不勉強で、この宣伝文を読むまでは全く知らなかった。でも、そんな凄い小説なら是非読まなくてはと手にとり、読み始めてしばらくして思ったのは、ジョイスやプルーストの有名な小説と並び称されるのは、その「読まれなさ」の方ではないのか、ということだ。どちらの作品も、読むべき小説として喧伝されていながら、実のところ、大学で文学を講じる教授ですら、最後まで読み通した人が少ない、という曰くつきの代物なのだ。

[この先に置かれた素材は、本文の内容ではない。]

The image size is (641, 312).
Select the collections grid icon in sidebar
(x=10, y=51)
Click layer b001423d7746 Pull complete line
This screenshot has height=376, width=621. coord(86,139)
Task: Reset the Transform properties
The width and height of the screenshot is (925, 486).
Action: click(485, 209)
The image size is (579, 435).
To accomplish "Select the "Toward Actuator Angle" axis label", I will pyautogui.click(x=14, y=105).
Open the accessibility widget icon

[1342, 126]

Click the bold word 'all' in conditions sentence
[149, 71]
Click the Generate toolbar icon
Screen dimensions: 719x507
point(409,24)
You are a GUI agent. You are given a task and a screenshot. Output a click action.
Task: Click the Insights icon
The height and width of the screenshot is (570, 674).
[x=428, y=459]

上・下巻とも約七百ページ二段組。なかなかはかが行かない。難解というのではない。冗長ともちがう。ただただ、分量が多いのだ。しかも、作家や小説についてほとんど何も知らない。それが、読み辛さを倍化させる。実はこの大長編小説、もともと第一部「木造船」だけが独立して出版された。その後、時経て第二部「四十九歳になったグスタフ・アニアス・ホルンの手記」が書かれ、第三部「エピローグ」は未完のまま終わった。今回の邦訳でも第三部は概要紹介にとどまっている。そのせいもあって、第一部と、第二部では、若干一つの小説として読むには違和感がある。

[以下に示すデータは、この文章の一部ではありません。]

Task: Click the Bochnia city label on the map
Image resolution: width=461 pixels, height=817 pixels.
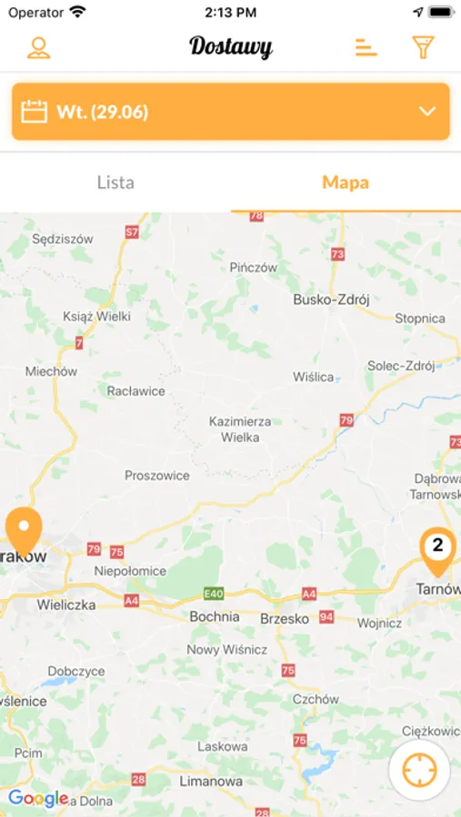Action: point(215,617)
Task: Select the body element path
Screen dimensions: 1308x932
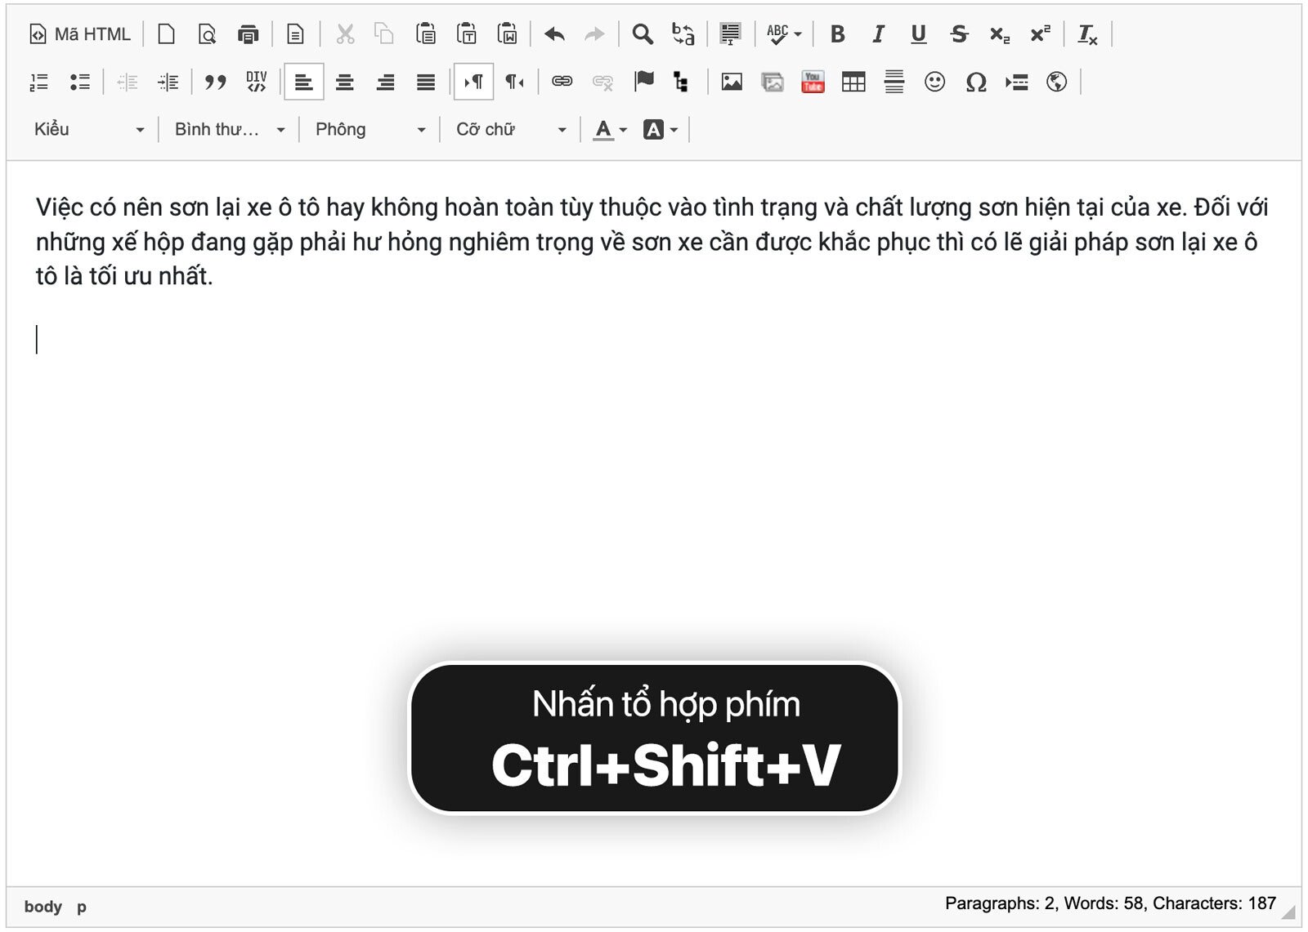Action: 43,907
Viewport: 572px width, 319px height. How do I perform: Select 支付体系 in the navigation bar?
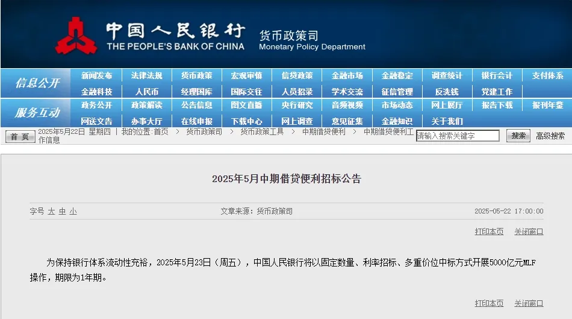(x=547, y=75)
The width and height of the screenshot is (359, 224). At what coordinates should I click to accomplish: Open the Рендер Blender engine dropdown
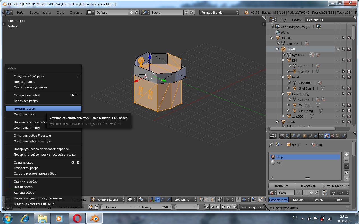[x=219, y=13]
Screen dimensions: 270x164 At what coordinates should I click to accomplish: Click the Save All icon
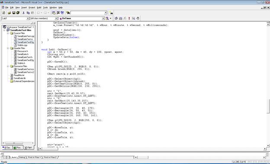[x=18, y=13]
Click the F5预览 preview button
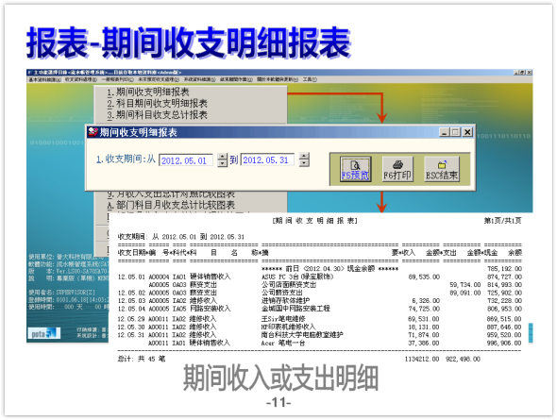This screenshot has height=420, width=557. click(x=355, y=169)
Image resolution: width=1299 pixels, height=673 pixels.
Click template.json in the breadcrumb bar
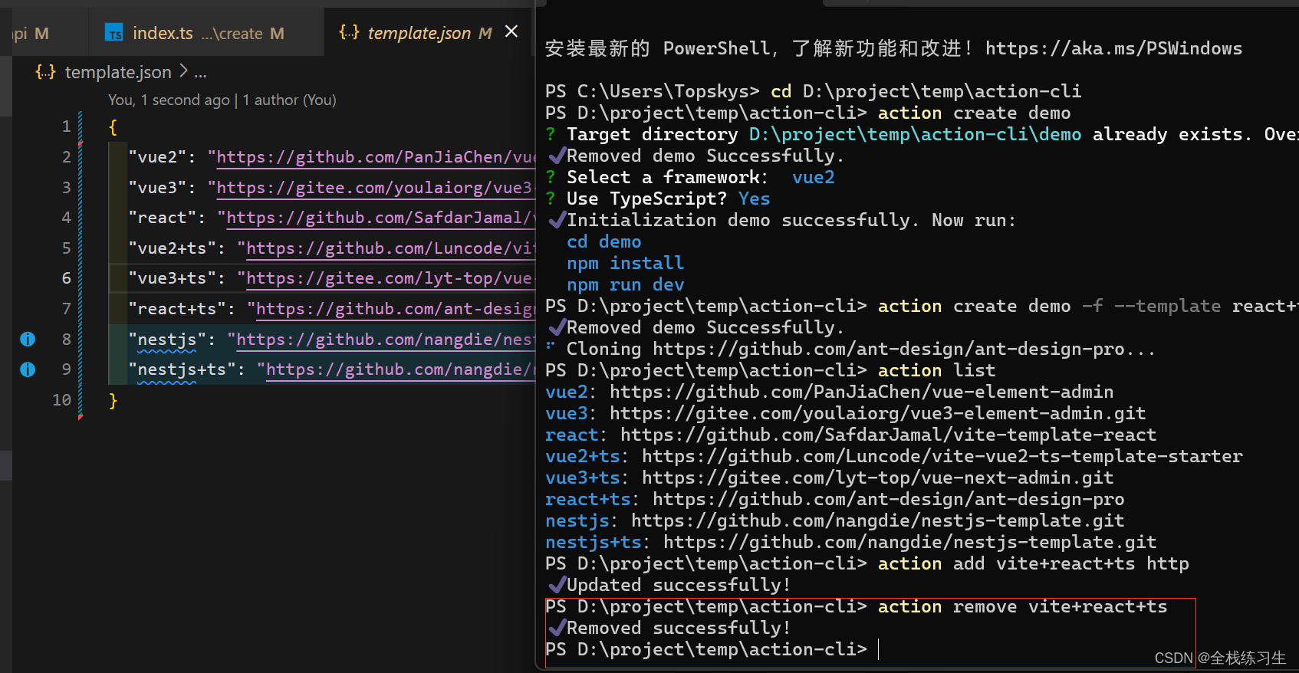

第一部「木造船」は、「ライス」号という三本マストの美麗な帆船に積み込まれた、棺によく似た積荷に不審を抱いた乗組員たちと「上乗人」と呼ばれる事実上の荷物の責任者との反目を中心に描いている。船には船長とその娘エレナが乗っていた。エレナの婚約者であるグスタフは見送りのために乗船したが、船室の鍵は外から開き、会話は筒抜けという秘密の多いつくりに疑問を抱き、密航を決める。案の定、エレナは失踪。その捜索の過程で船は重大な損傷を受け沈没、グスタフほか何人かの船乗りは救助される、というのがあらすじだ。

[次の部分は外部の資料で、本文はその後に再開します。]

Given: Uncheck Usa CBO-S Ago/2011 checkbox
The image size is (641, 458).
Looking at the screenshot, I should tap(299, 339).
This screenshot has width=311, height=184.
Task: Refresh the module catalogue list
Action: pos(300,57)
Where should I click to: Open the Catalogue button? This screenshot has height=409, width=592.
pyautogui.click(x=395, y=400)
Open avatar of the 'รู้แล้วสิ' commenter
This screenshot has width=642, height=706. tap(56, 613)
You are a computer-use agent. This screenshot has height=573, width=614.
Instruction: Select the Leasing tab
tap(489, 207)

ヒロインと思われたエレナのあっけない死の理由や、船の構造上の秘密、船上で語られる不死の男の挿話などのいくつもの謎が解明されないまま幕を閉じる「木造船」は、到底そのままで一冊の小説としては成立しがたい。そういう評もあったのだろう。作家は、その解決篇とも言える第二部を書くことにする。第二部は、時移り、唯一の友人とも死別した孤独な老人の手記という体裁をとる。思わぬ遺産を手にしたグスタフは、故郷に帰ることをやめ、同年輩の船員トゥータインを連れ、利子生活者として南アメリカ、アフリカ各地を転々とし、最後は北欧の地に至る。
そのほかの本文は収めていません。